Babushka se aproximó a su marido y le tomó por el brazo, demandando su atención. Los dos intercambiaron una mirada cargada de dolor. Abrazaron con afecto infinito a su única nieta y, cuando los decaídos ánimos se calmaron un poco, la mujer tomó la palabra:

—Lo último que nos pidió tu padre antes de abandonar este mundo fue que te dejásemos volar. —Miró a Asya y su voz se quebró por la emoción—. Dijo algo así como: «dejar a Asya volar tan alto como ella quiera». Si tu deseo es irte, nosotros te apoyaremos.

Asya apenas recordaba a sus padres; nunca había podido disfrutar de su apoyo, pero en el momento que más los necesitaba, habían aparecido para ayudarla a cumplir sus sueños. Desde el Más Allá le habían tendido la mano sosteniendo su valiente decisión.

La joven se echó a llorar y se abrazó al cuerpo delgado del hombre que la había criado. Presa de una cascada de sentimientos contradictorios lloró de pena y de alegría al mismo tiempo, puesto que no quería abandonar a sus abuelos; si bien, para perseguir su sueño debía hacerlo.

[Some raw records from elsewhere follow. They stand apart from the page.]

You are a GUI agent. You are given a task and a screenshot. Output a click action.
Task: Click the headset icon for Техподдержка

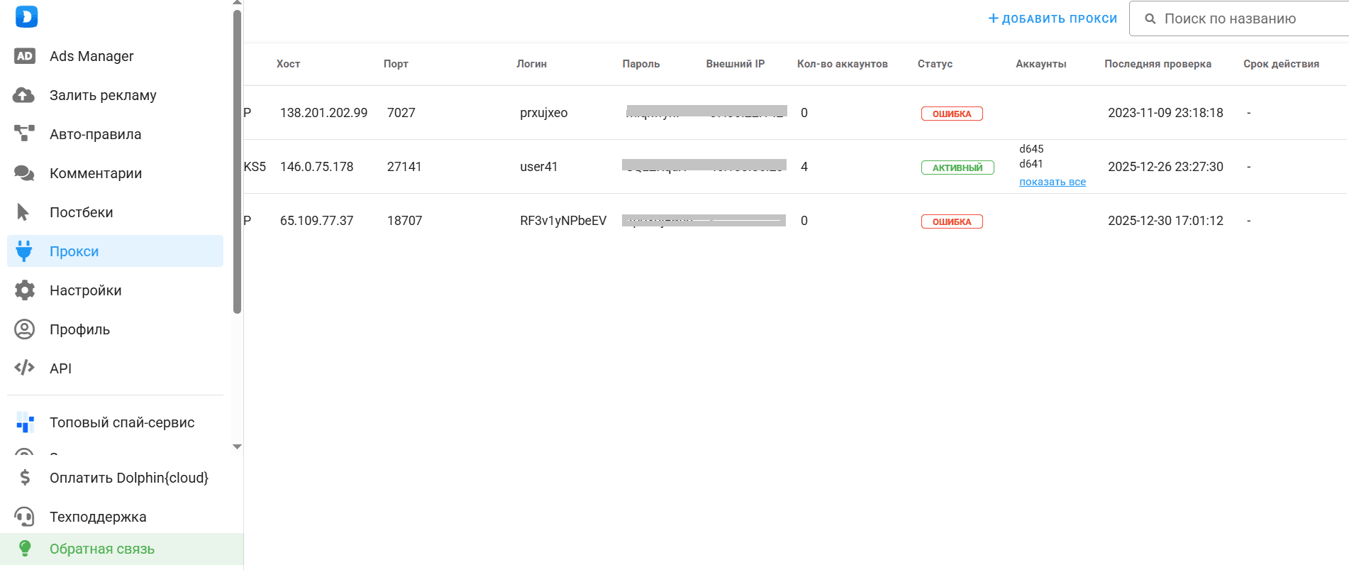coord(25,517)
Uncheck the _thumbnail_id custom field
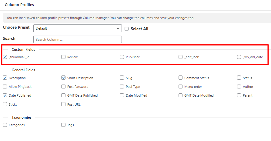Image resolution: width=271 pixels, height=141 pixels. (x=5, y=57)
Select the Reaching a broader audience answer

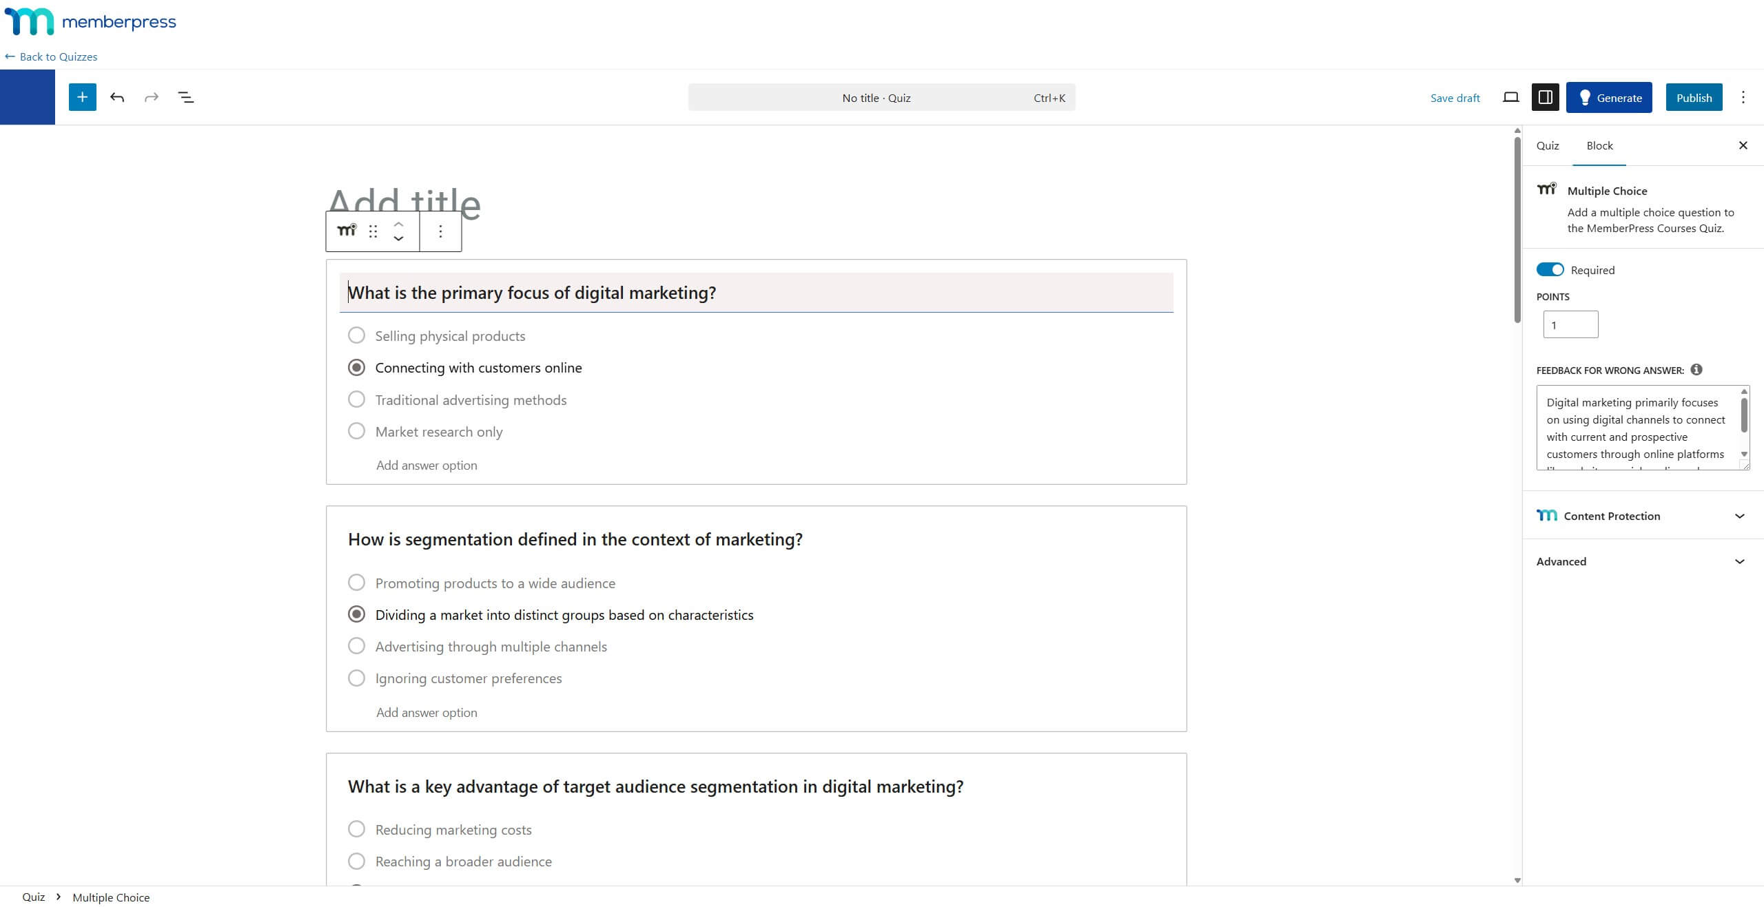(x=356, y=861)
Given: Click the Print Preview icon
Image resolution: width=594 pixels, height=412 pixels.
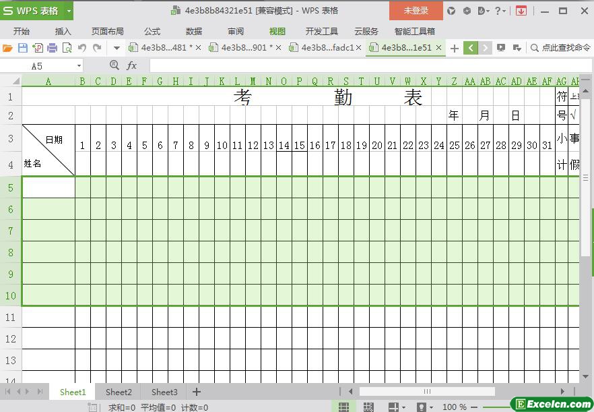Looking at the screenshot, I should coord(67,48).
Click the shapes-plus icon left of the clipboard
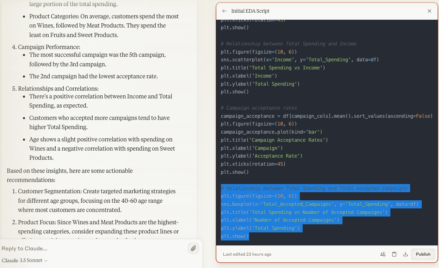Image resolution: width=439 pixels, height=268 pixels. click(x=383, y=254)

—Cuidaré de Asuán II hasta tu regreso —fue todo lo que dedushka fue capaz de decir antes de separarse de ella. Cabizbajo y malhumorado, se marchó a los establos arrastrando tras él al esplendido animal.

Las lágrimas inundaron el hermoso rostro de Asya por lo que se refugió en los brazos consoladoras de su abuela.